Wayne Reid, an Aspen resident who helped lead a cocaine-trafficking ring that brought hundreds of kilos to the upper valley over 15 years, was sentenced to 53 months in prison on Monday.
Reid, 66, also must forfeit more than $116,000 in cash to the federal government, U.S. attorney’s office spokesman Jeff Dorschner said.
For more than a decade, Reid was buying 4 to 5 kilos every three to four months from Alfonso Elvao-Allocati, a 71-year-old dealer in Pasadena, Calif. That’s according to Allocati’s testimony last month during the trial of former Aspen resident Montgomery Chitty.
Reid pleaded guilty in January 2012 to possessing with the intent to distribute 5 kilos or more of cocaine.
Reid did not testify against Chitty, 61, who was convicted in a U.S. District Court trial on the same charge. But Reid was “ready and willing” to testify, wrote Assistant U.S. Attorney Michele Korver, who recommended the nearly four-and-a-half-year sentence.
Korver wrote that Reid “provided significant and corroborating information which assisted the United States in the prosecution” of Chitty.
Unless more are arrested, Reid’s sentencing brings a years-long investigation by the U.S. Drug Enforcement Administration a step closer to its conclusion. Only Chitty and Allocati remain to be sentenced.
Chitty in May is expected to receive at least 20 years in prison, stemming from a prior marijuana conviction. Korver has recommended that Allocati, who testified that he sold similar amounts to Chitty after Reid went to prison in 2002 for a separate drug conviction, receive three-and-a-half years. Allocati, too, pleaded guilty to possessing with the intent to distribute 5 kilos or more of cocaine.
Reid was one of five people with ties to Aspen convicted after their arrests in May 2011.
But his arrest stood out for numerous reasons: A former Glenwood police officer working for the DEA testified that former Pitkin County sheriff Bob Braudis and current sheriff Joe DiSalvo attended Reid’s birthday party in April 2011. Dubbed the “Awaynement,” it followed Reid’s arrest that month for having a kilo of cocaine in his car when he was stopped for speeding in Mesa County.

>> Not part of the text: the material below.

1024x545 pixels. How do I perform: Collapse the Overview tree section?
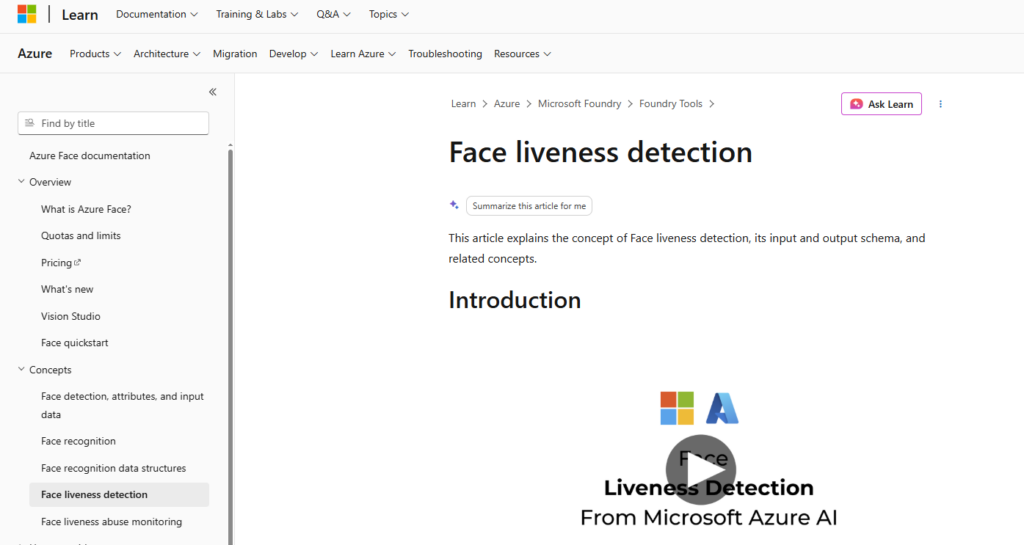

Braudis and DiSalvo both denied publicly having close ties to Reid.
Most of the $116,614 that Reid must forfeit was seized by the DEA following a traffic stop in Glenwood in July 2010.
In pleading guilty, he acknowledged that federal prosecutors would have been able to prove that he bought: 2 kilos from Elvao-Allocati in Pasadena, Calif., on Sept. 24, 2010; 1 kilo from him on Dec. 11, 2010, in Las Vegas; 1 kilo on Feb. 3, 2011, in Primm, Nev.; and another kilo on March 9, 2011, again in Pasadena, according to the plea agreement.
“On each of these occasions, the defendant returned to Aspen ... with the cocaine and distributed it to others,” Korver wrote.
Reid also must serve five years of supervised probation upon his release.
On April 7, 2011, DEA agents observed Reid buying a kilo from Elvao-Allocati outside a Las Vegas casino. The next day, Mesa County Sheriff’s deputies stopped Reid for going 80 mph in a 75-mph zone, and he was arrested and charged with distribution, manufacture or sale of a controlled substance.
He was arrested again, along with other upper-valley residents, the next month in a DEA sweep. All told, 10 people have been convicted.